Гитлер издавна планировал не только порабощение поляков и истребление евреев – в его замыслы входило также уничтожение немцев, всех немцев-инвалидов. Теперь у него появилась возможность осуществить и эту часть плана. Еще в 1929 году он публично предлагал ежегодно «устранять» 700 000 «слабейших» граждан. До войны попытка реализовать подобный призыв вызвала бы общий вопль возмущения, но теперь, когда всеобщее внимание было приковано к боевым действиям, настала пора и для домашних ужасов: туман войны способен был скрыть не только международные, но и внутренние злодейства.
Программа эвтаназии Т-4 готовилась на протяжении ряда лет, но теперь она раскручивалась с лихорадочной скоростью. В августе 1939 года все врачи и акушерки Германии получили предписание регистрировать каждого ребенка, появившегося на свет с врожденными дефектами, причем требовалось подать сведения и задним числом, начиная с 1936 года. В сентябре, сразу после начала войны, началось и уничтожение «дефективных». За несколько лет было уничтожено пять тысяч маленьких детей. Той же осенью, хотя несколько позднее, власти «осчастливили» своим вниманием и другие разряды неизлечимо больных. В замечательной книге For the Soul of the People Виктория Барнетт подробно излагает ход событий.
...
Маловероятно, чтобы учреждения, впервые получившие такой запрос, подозревали о его цели. На каждого пациента заполнялась форма с подробным описанием характера его недуга, продолжительности времени пребывания в закрытом учреждении, указывался также расовый статус больного. Сопроводительное письмо извещало руководителей больниц о том, что опрос является обязательной процедурой по сбору статистики и что в связи с повышенным спросом на медицинскую помощь во время войны может понадобиться массовая эвакуация части пациентов в другие лечебные заведения. Три назначенных государством эксперта проверяли заполненные анкеты, отбирали пациентов, подлежащих «переводу», и обеспечивали транспорт для вывоза их из больницы или интерната460.
Как только развернулась кампания в Польше, множество взрослых пациентов, признанных наименее «годными», усадили в автобусы и «эвакуировали» – туда, где им предстояло умереть. Сначала применялись инъекции, в дальнейшем – угарный газ. Родители и другие близкие обреченных понятия не имели об их судьбе, покуда не получали по почте извещение о смерти и уже состоявшейся кремации. В качестве причины смерти обычно указывалась пневмония или другое подобное заболевание, а дата – 1 сентября, день начала войны.

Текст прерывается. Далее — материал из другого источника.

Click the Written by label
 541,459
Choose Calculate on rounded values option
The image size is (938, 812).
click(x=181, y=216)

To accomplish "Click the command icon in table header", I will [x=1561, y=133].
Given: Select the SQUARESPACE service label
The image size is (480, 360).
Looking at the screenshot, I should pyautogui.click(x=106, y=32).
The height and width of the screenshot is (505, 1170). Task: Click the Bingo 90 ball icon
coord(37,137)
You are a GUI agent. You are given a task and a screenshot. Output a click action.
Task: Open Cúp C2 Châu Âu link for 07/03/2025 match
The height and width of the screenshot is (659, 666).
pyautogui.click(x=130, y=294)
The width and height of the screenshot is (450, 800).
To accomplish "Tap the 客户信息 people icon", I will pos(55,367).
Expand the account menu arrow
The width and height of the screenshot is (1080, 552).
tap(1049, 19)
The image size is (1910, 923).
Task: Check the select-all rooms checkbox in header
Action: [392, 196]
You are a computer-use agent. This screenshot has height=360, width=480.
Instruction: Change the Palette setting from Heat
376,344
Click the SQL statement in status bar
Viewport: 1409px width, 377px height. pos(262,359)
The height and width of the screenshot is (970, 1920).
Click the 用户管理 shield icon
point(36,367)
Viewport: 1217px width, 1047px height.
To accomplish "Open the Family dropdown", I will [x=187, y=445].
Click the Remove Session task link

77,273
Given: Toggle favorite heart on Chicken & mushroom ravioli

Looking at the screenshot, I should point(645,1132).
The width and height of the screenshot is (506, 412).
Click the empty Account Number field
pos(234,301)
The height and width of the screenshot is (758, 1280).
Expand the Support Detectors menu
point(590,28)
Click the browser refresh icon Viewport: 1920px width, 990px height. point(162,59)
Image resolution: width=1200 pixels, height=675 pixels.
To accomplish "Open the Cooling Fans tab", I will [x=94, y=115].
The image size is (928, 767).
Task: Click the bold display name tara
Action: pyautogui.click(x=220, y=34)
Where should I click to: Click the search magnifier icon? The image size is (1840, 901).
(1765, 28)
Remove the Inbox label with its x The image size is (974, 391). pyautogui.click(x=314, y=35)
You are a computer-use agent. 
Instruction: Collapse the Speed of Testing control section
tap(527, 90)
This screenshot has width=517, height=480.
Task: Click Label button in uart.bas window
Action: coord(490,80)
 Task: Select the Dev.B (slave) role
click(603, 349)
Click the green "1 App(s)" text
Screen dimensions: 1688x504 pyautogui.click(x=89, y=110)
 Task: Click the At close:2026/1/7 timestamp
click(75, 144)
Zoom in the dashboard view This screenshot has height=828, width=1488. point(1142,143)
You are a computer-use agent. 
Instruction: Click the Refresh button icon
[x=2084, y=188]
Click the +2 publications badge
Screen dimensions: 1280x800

Убийства оправдывались тем соображением, что неизлечимые пациенты занимали больничные койки, необходимые для солдат, пострадавших на поле боя, сражаясь за отечество. В ту пору, когда Третий рейх напрягал все силы в борьбе с врагами, расходы на попечение о «неизлечимых» становились непомерными. Они, как и все немцы, обязаны были «пожертвовать жизнью» ради общего дела, и как родители солдат «приносили высшую жертву», посылая на войну сыновей, так должны были принять это и близкие умерщвленных пациентов.
Программу Т-4 вел личный врач Гитлера Карл Брандт, тот самый человек, с которым Эрвин Суц познакомился во время похода по Альпам. Применявшиеся в центрах эвтаназии методы умерщвления и кремации стали первой пробой массовых убийств, которые будут на полную мощность запущены в лагерях смерти, где погибнут сотни тысяч, а потом и миллионы узников.
В конце сентября все в Германии верили, что вот-вот снова наступит мир. Гитлер получил вожделенную добычу – Польшу – и на том остановится. Но 27 сентября, в день капитуляции Варшавы, Гитлер вновь собрал Генеральный штаб и поделился планами продолжения войны – теперь уже на Западном фронте. Фюрер решил напасть на Бельгию и Голландию, затем на Францию и Англию, а заодно прихватить Данию с Норвегией. Генералы в очередной раз ужаснулись, и вновь были вытащены из закромов и обновлены планы покончить с безумцем.